How many of the lines below contain the word "title"? Reply with the number alone.

▶ RECORD LIST
○ ○ ○ ○ ○

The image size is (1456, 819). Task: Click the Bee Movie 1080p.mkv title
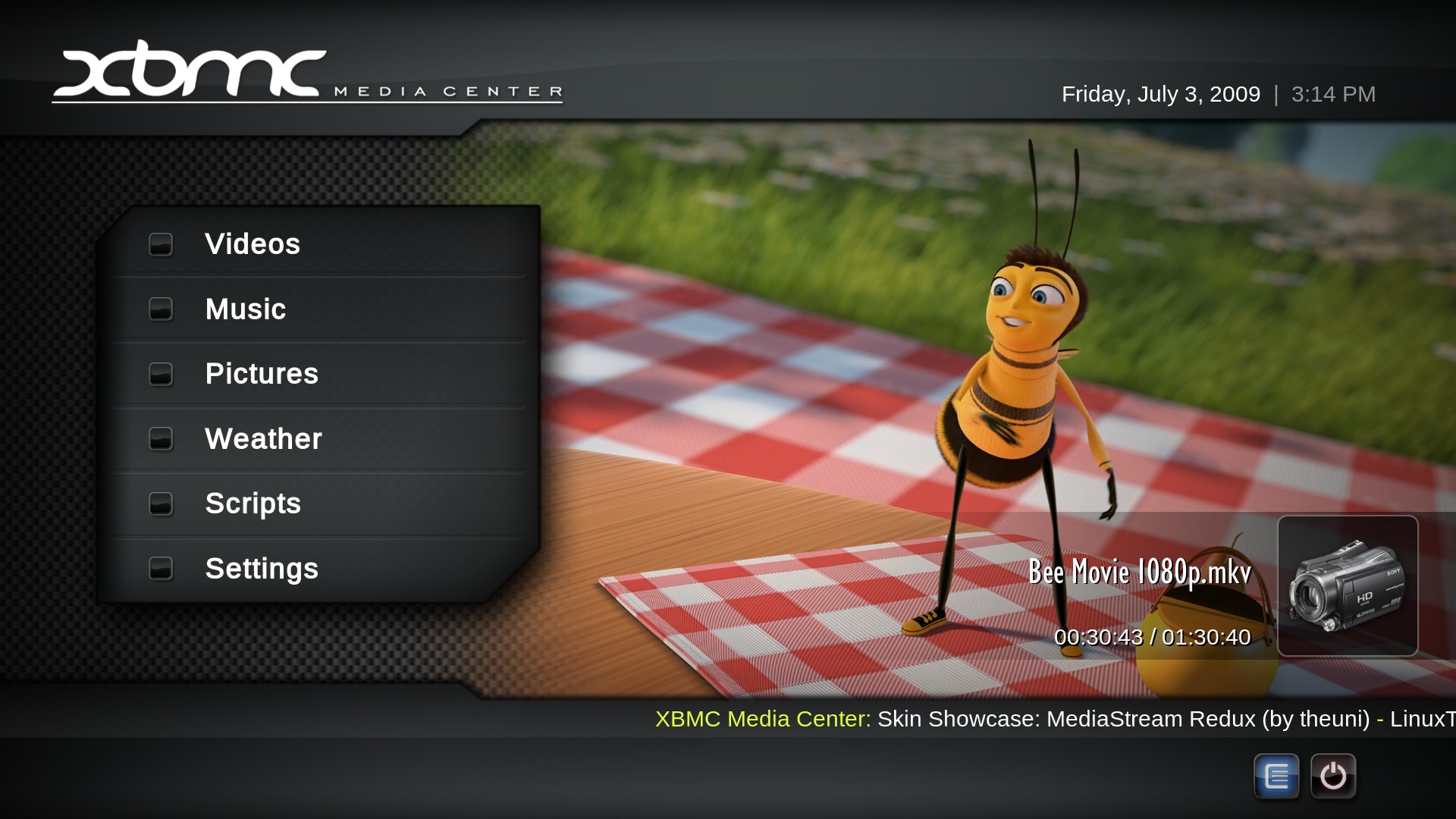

○ ○ ○ ○ ○

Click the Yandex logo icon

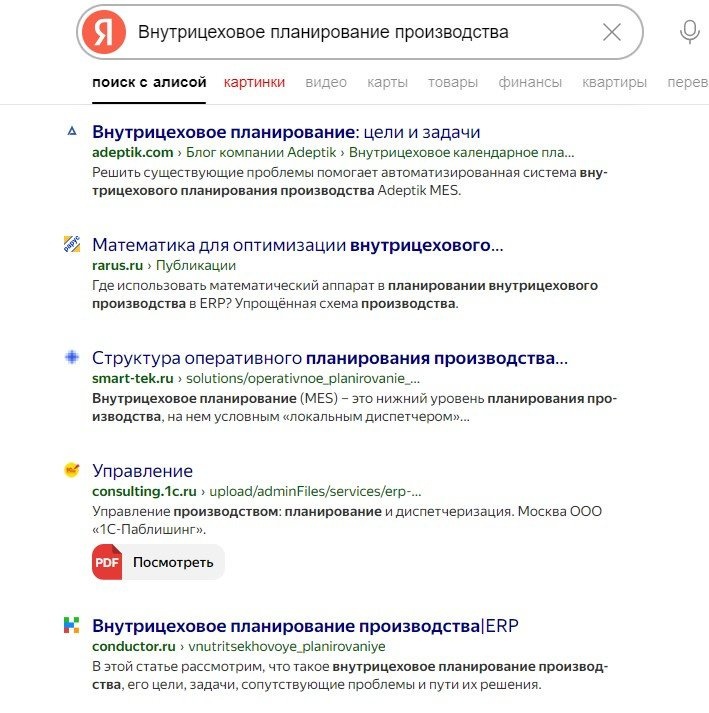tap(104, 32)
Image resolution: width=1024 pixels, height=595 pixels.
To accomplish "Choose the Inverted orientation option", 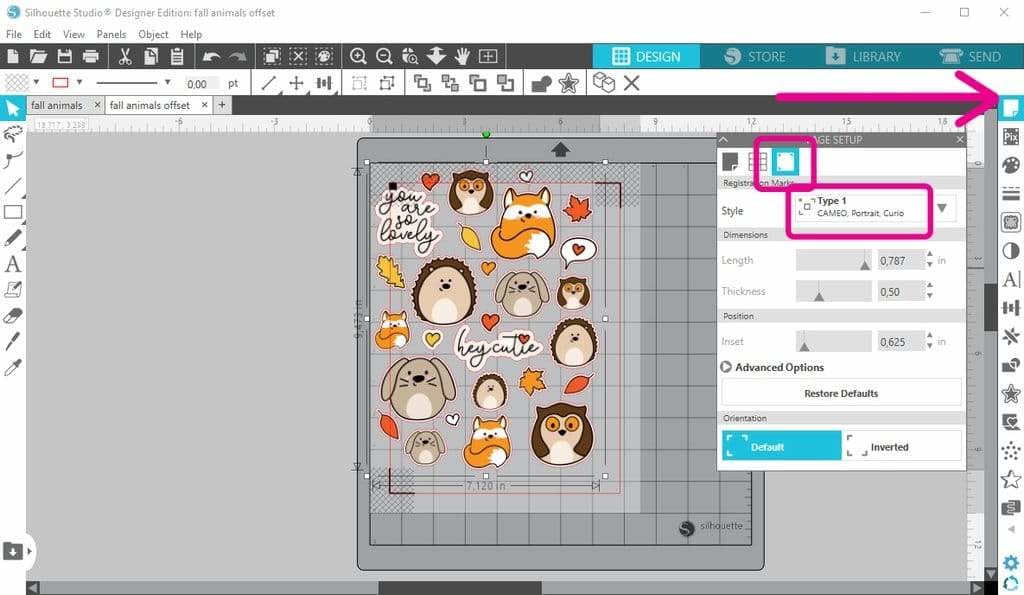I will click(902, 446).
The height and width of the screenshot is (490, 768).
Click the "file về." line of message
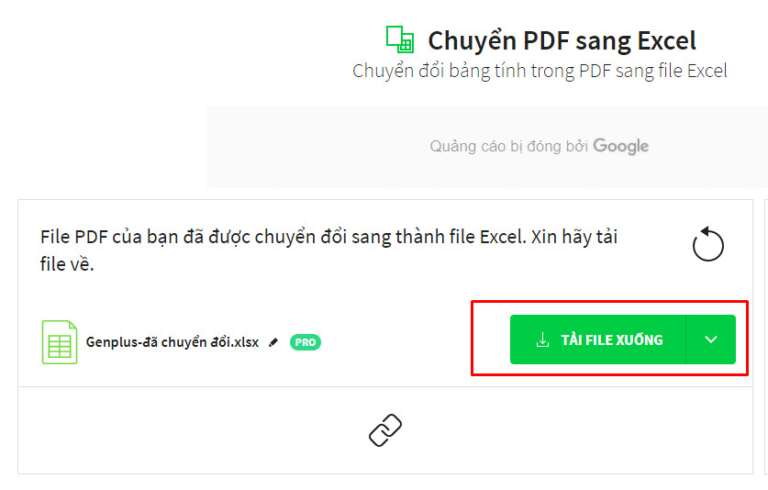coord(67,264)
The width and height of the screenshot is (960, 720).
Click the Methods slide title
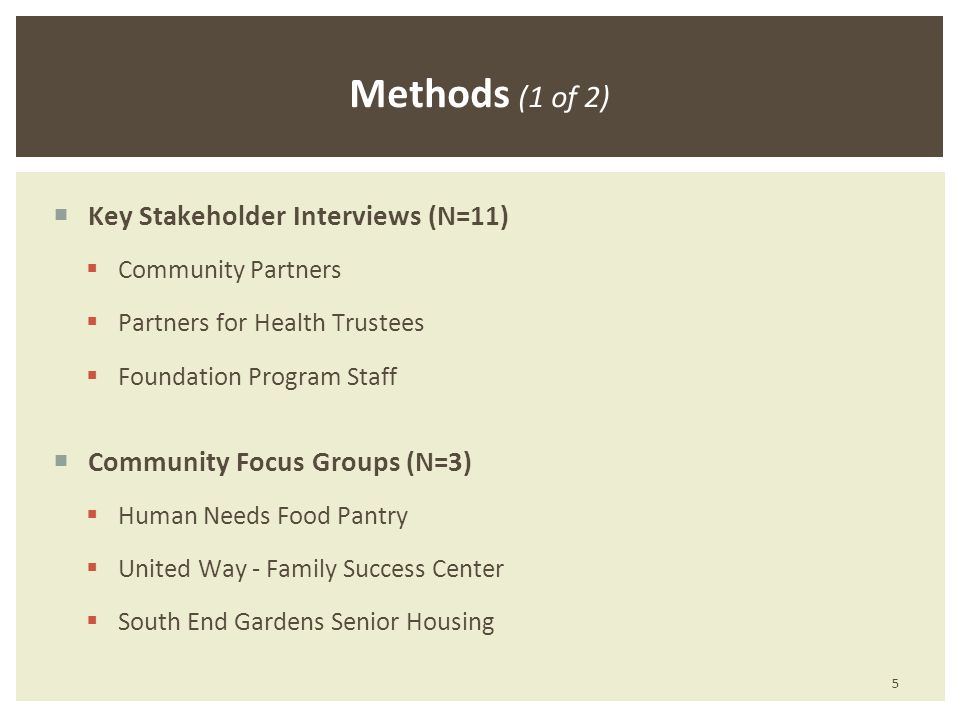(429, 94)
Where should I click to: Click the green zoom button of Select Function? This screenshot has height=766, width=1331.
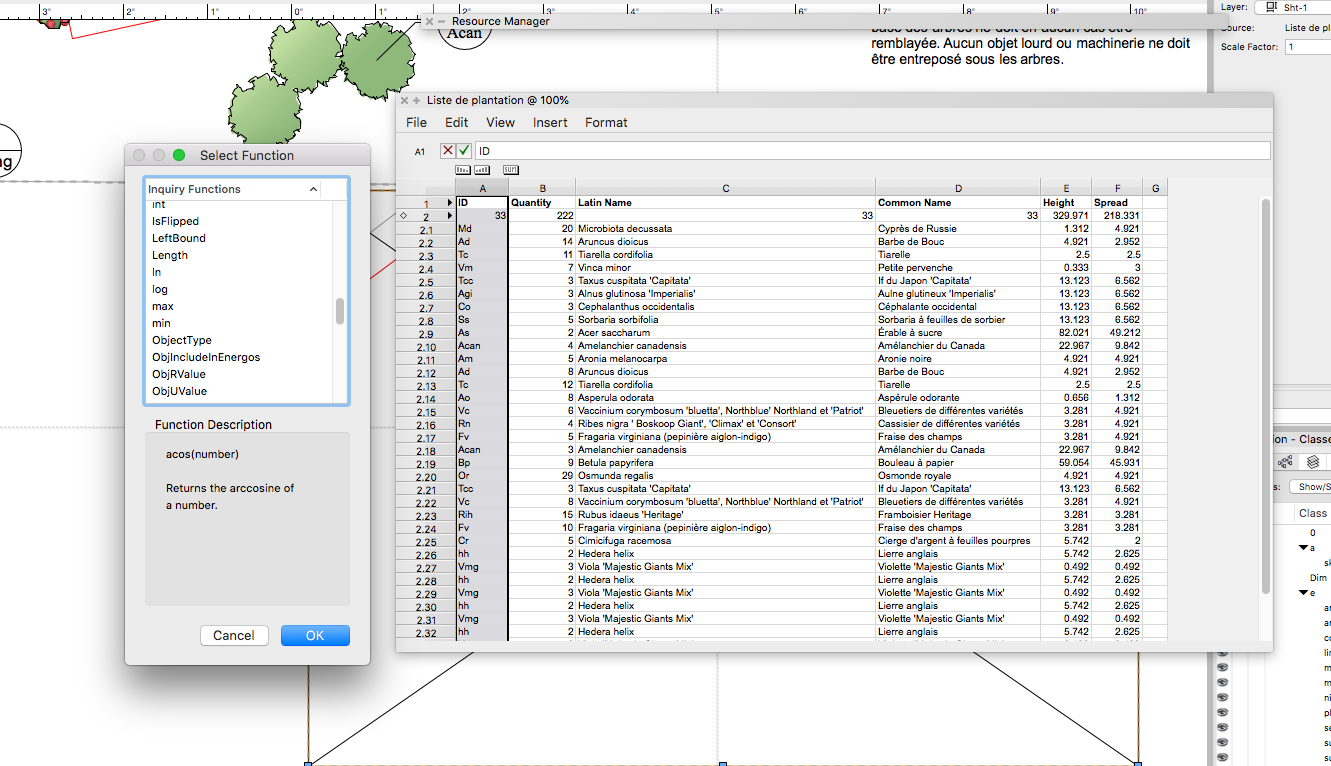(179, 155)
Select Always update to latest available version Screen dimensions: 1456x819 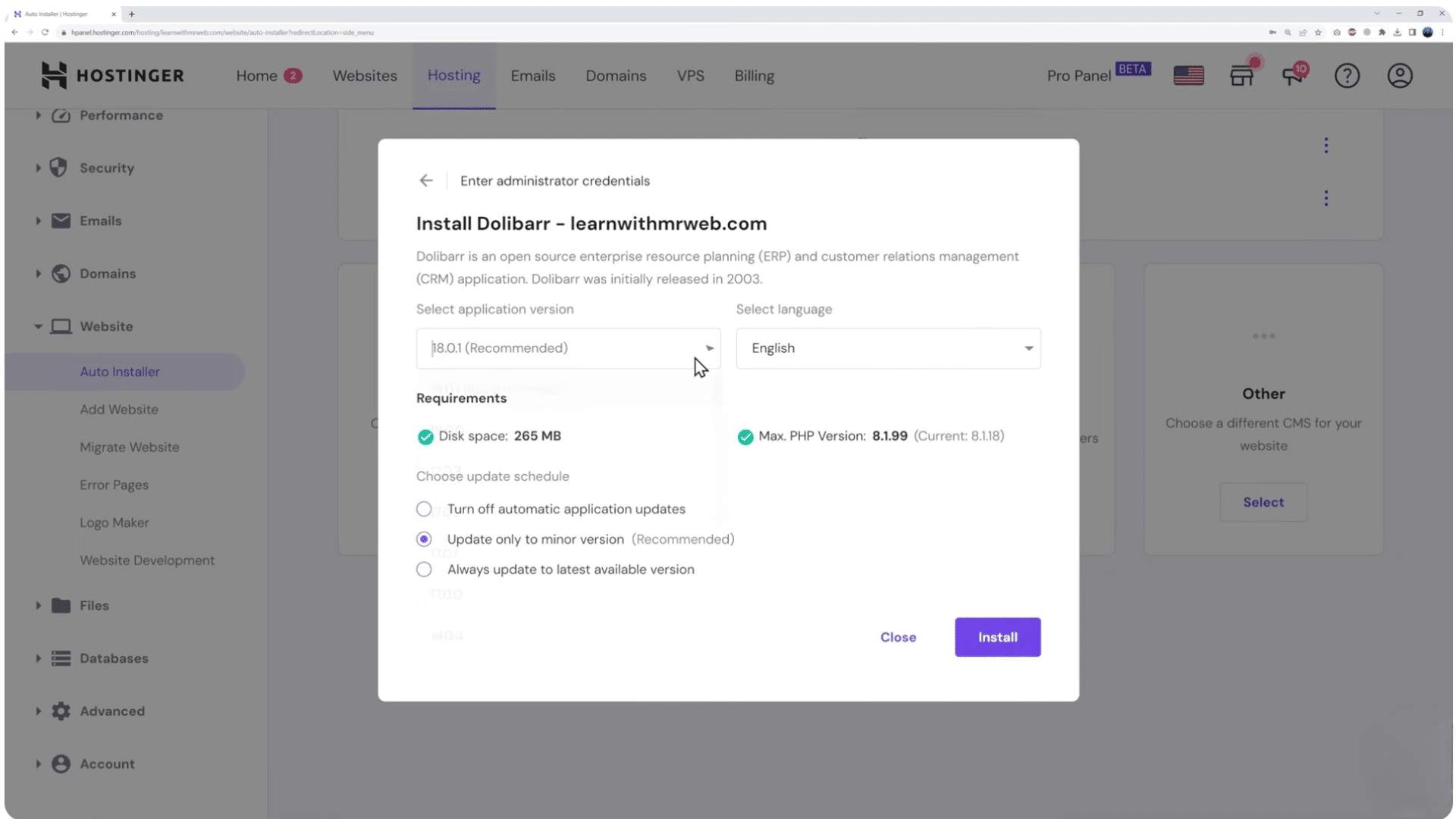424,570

○ ○ ○ ○ ○

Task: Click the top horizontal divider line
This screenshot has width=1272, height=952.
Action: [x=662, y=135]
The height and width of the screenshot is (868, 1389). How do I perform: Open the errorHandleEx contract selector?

○ ○ ○ ○ ○

▶ WRITTEN REPLY
2